| hybrid.explore {MCMChybridGP} | R Documentation |
The Exploratory phase of hybrid MCMC using a
Gaussian process approximation of derivatives.
The user must provide the log-density of a target distribution
and a small set of (say 10) points forming the matrix X0.
Using a Gaussian process approximation, points are added
until a appropriate set of points are determined
for a final Gaussian process fit to the target distribution.
Results can then be passed to the Sampling phase
or the Gaussian process (zero mean)
approximation Ef can be used to approximate f.
hybrid.explore(f, X0, n = 200, L = 1000, delta = 0.001, nchains = 5, T.mult = 1.5, lb = NULL, ub = NULL, cor.max = 0.9, delta.increase = FALSE, nswaps = choose(nchains, 2), spread = 1, graph = FALSE, graph.template = NULL, key.vars = 1:dim(X)[2], nrefresh.graph = ceiling(20/nchains))
f |
A function giving the log-density of the target distribution. |
X0 |
A matrix with rows giving say 10 points for an initial Gaussian process fit. |
n |
An optional integer argument. The number of points to be generated for the final Gaussian process fit. |
L |
An optional integer argument. The number of steps to be used in Leapfrog moves in MCMC proposals. |
delta |
An optional numerical argument.
The size of Leapfrog steps to be made, with a suitable
balance between L and delta.
|
nchains |
An optional integer argument. The number of Parallel Tempering chains to be used (default 5). |
T.mult |
An optional numerical argument. The Temperature multiple to be used in Parallel Tempering (default 1.5). |
lb |
An optional numerical argument. Lower (finite) bounds placed on X.
(If supplied, then ub must also be supplied.)
|
ub |
An optional numerical argument. Upper (finite) bounds placed on X.
(If supplied, then lb must also be supplied.)
|
cor.max |
An optional numerical argument. Used in early stops for Leapfrog
moves (default 0.9). The Leapfrog is stopped when
correlation with respect to f(x) exceeds this value.

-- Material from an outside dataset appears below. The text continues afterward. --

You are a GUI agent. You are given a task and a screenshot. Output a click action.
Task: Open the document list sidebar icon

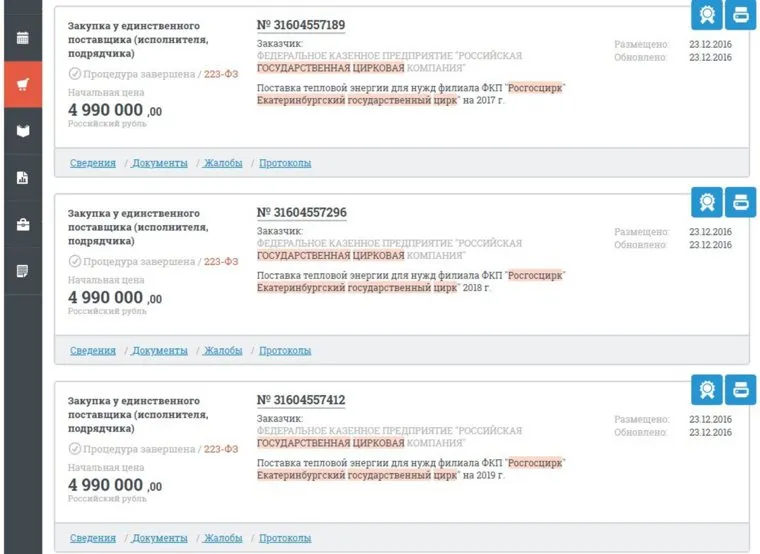click(22, 271)
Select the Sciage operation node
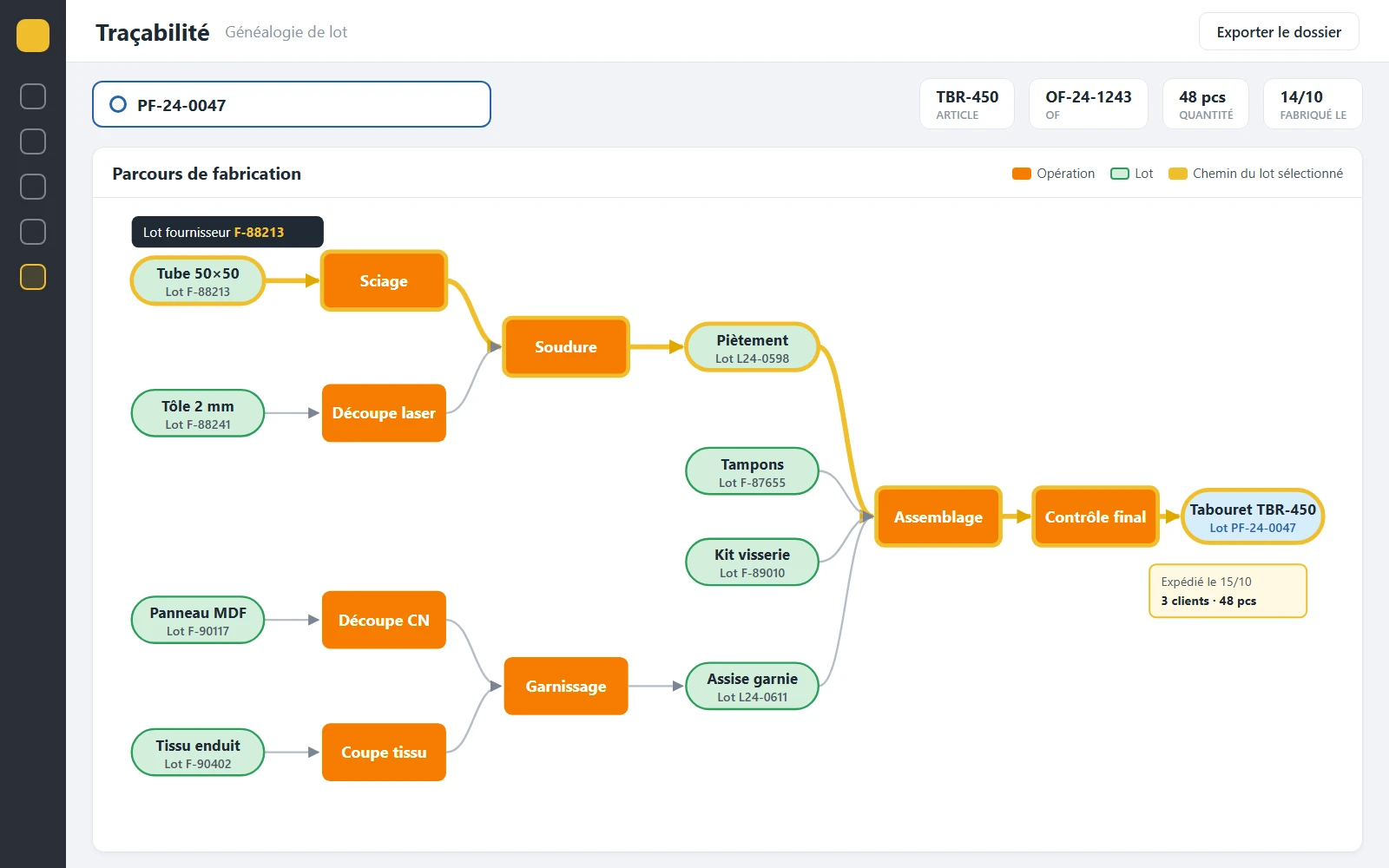 (x=384, y=280)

If cor.max greater than 1 then the Leapfrog is stopped instead
when the standard devation exceeds the value supplied.
|
delta.increase |
An optional boolean argument. For chains with a larger Temperature to use proportionally larger Leapfrog step sizes. |
nswaps |
An optional integer argument. The number of repetitions of proposed swaps between the parallel chains. |
spread |
An optional numerical argument.
To encourage greater spread of values generated for Gaussian process,
increasingly with standard deviation with respect to f.
|
graph |
An optional boolean argument. To request graphical progress display during the Exploratory phase. |
graph.template |
A template on which to draw points generated during the Exploratory phase. When not supplied a graph will be produced appropriately for points generated. |
key.vars |
An optional integer argument. A column denoting any variables of particular interest to be graphed. |
nrefresh.graph |
An optional integer argument. The number of cycles through the MCMC chains after which the graphical display should be refreshed |
The method used in hybrid.explore is fully described in
Fielding, Mark, Nott, David J. and Liong Shie-Yui (2009).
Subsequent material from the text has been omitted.